**Exercise requirements**
Reproduce all the entries exactly and keep the pictures out.

[Dataset entries]
=-=-=

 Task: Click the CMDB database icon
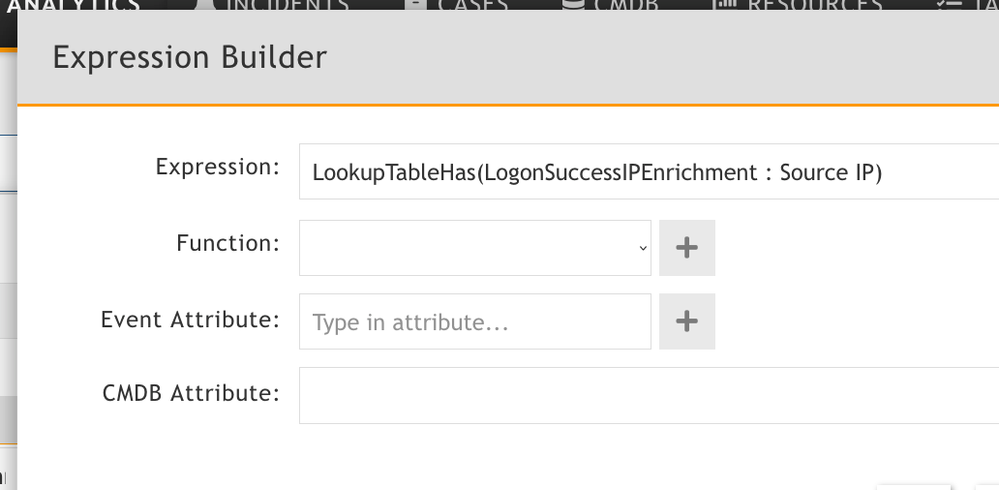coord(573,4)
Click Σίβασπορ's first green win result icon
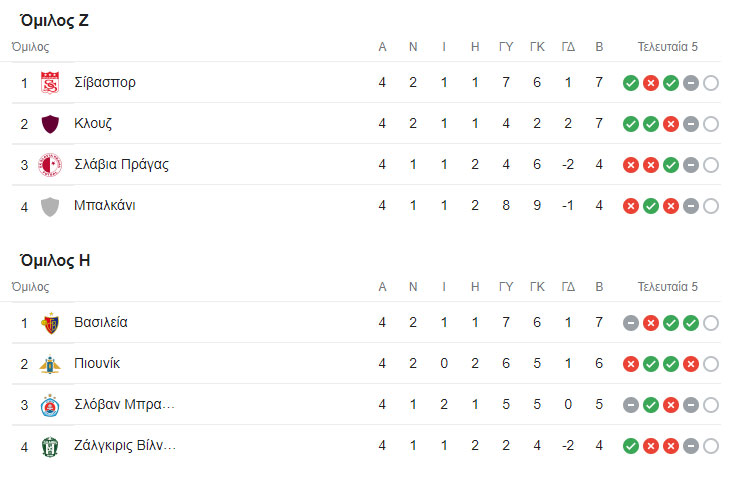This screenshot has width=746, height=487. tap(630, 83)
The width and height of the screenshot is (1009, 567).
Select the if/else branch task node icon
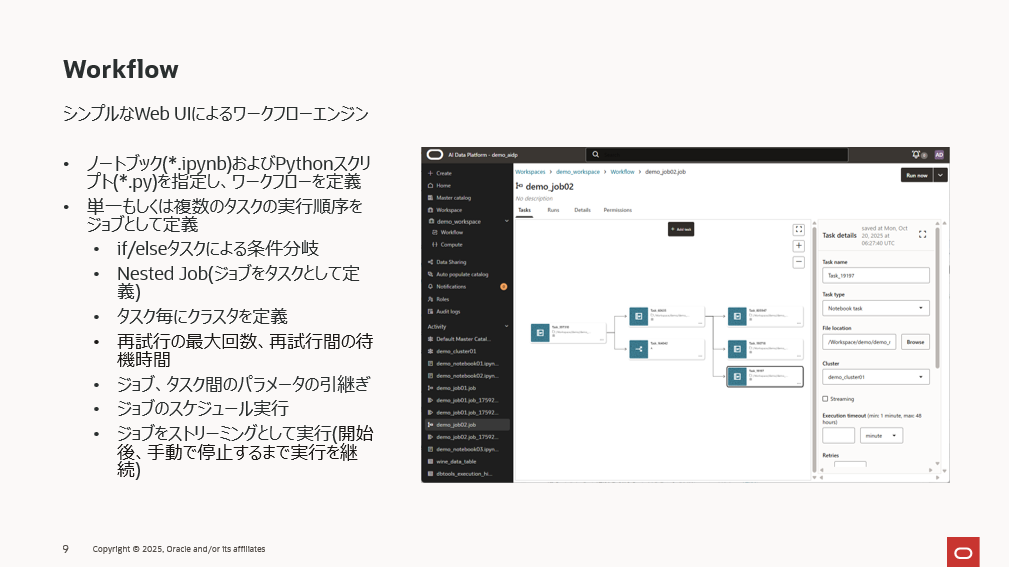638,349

=-=-=

**Your response**
 Task: Click the CMDB database icon
coord(573,4)
Click Σίβασπορ's first green win result icon
This screenshot has width=746, height=487. tap(630, 83)
The width and height of the screenshot is (1009, 567).
Select the if/else branch task node icon
638,349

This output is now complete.